Try it:
Where the word "screenshot" appears in a line of the entries below, count that line and give the total alone.

··· Dataset

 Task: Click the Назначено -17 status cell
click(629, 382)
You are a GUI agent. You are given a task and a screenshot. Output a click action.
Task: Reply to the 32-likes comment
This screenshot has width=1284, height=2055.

······

Answer to this task:
2